Go through the listing beneath and show each line containing the string "field".

*** Block opens ***

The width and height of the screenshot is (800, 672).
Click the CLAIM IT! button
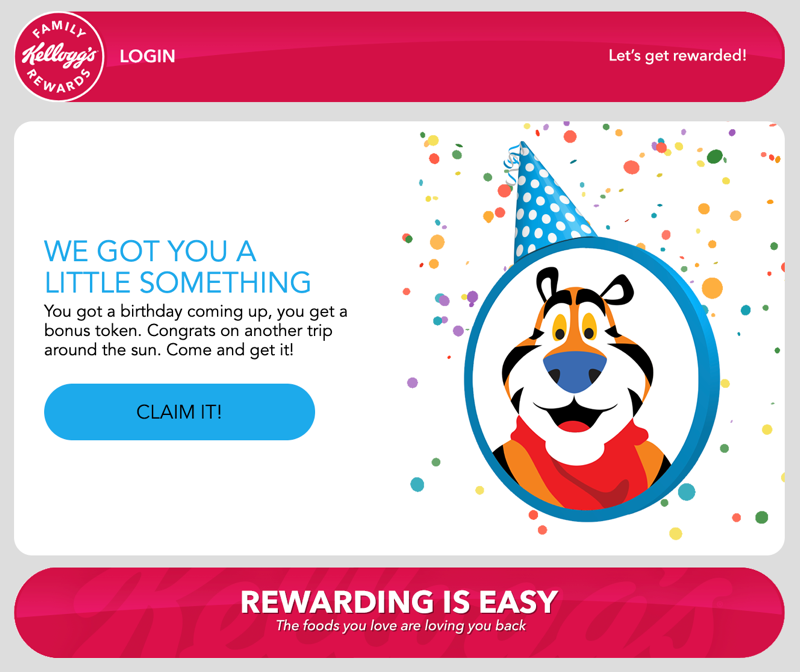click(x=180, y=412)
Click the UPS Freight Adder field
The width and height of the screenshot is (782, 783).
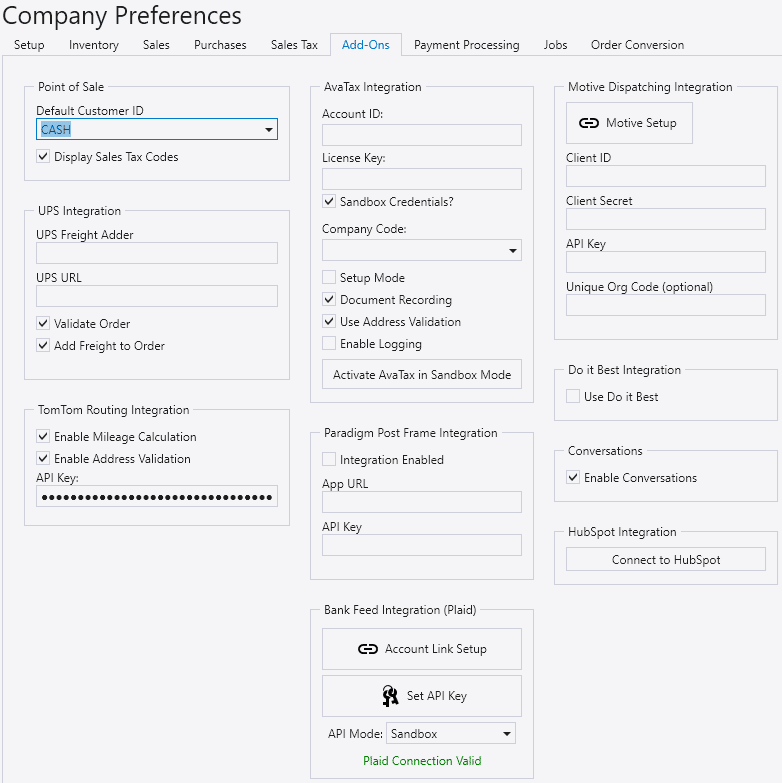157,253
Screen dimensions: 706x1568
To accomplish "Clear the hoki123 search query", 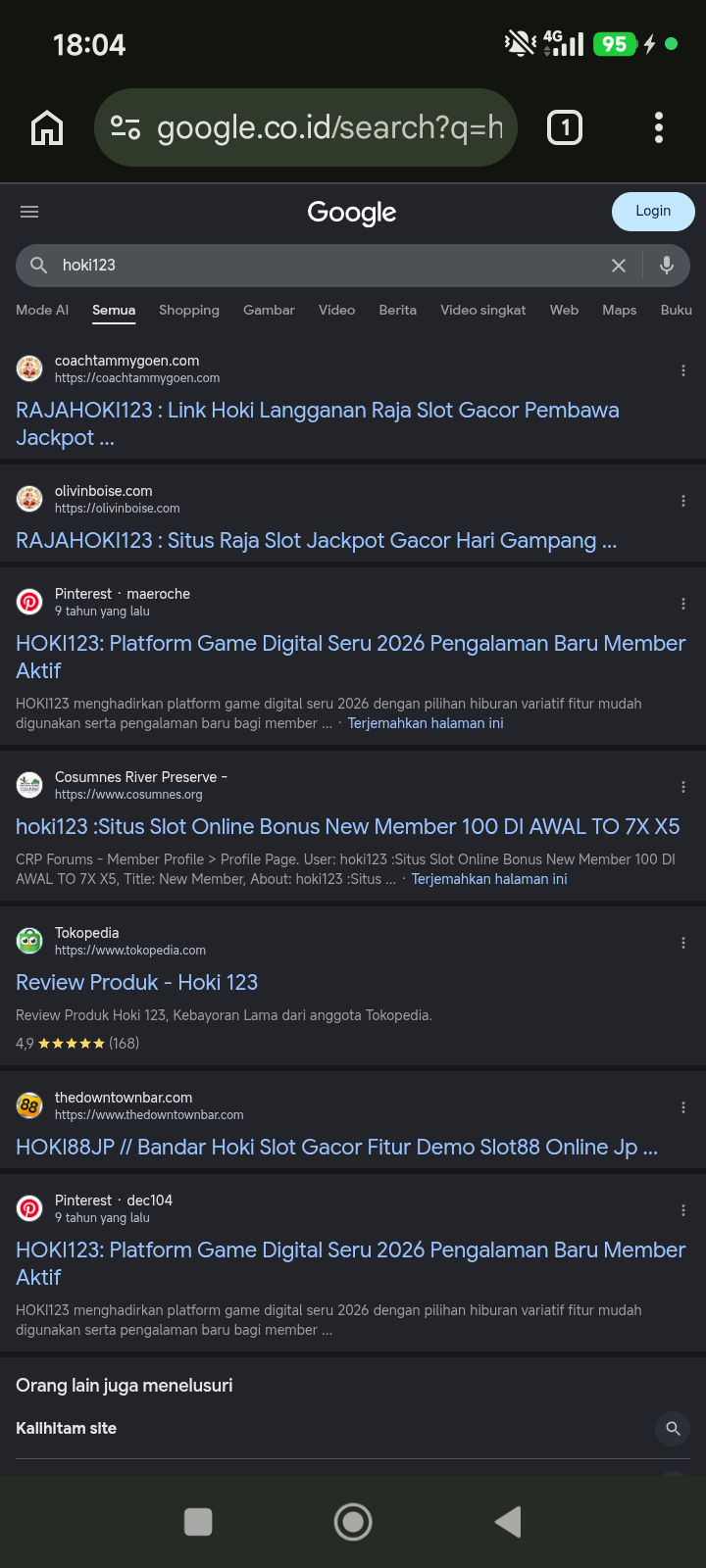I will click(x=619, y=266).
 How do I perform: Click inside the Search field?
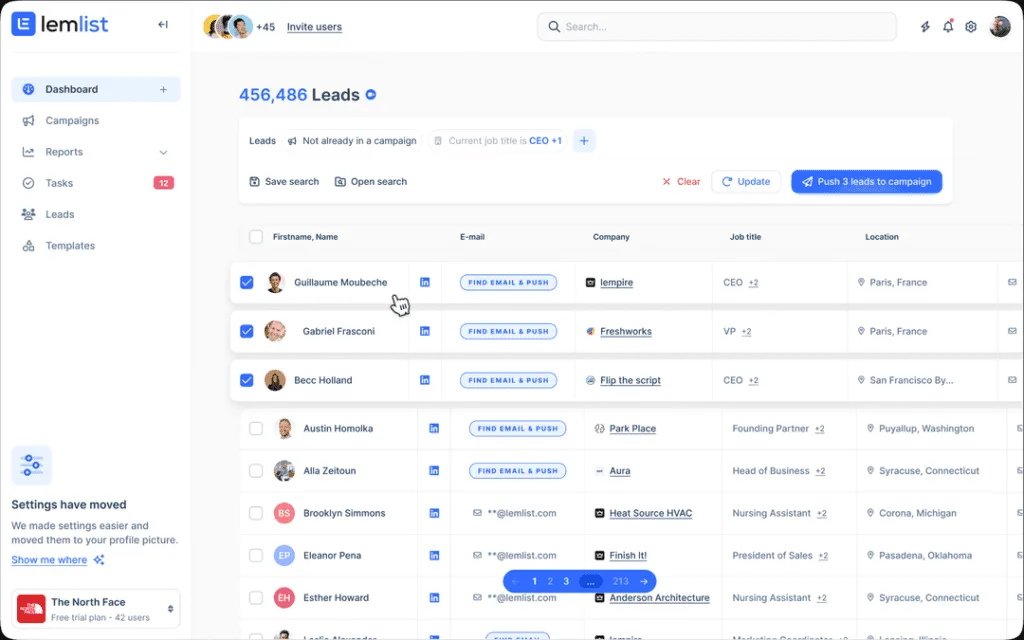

*** Block closes ***

» **Output of the exercise**
Click the UPS Freight Adder field
 How do I perform: Click inside the Search field?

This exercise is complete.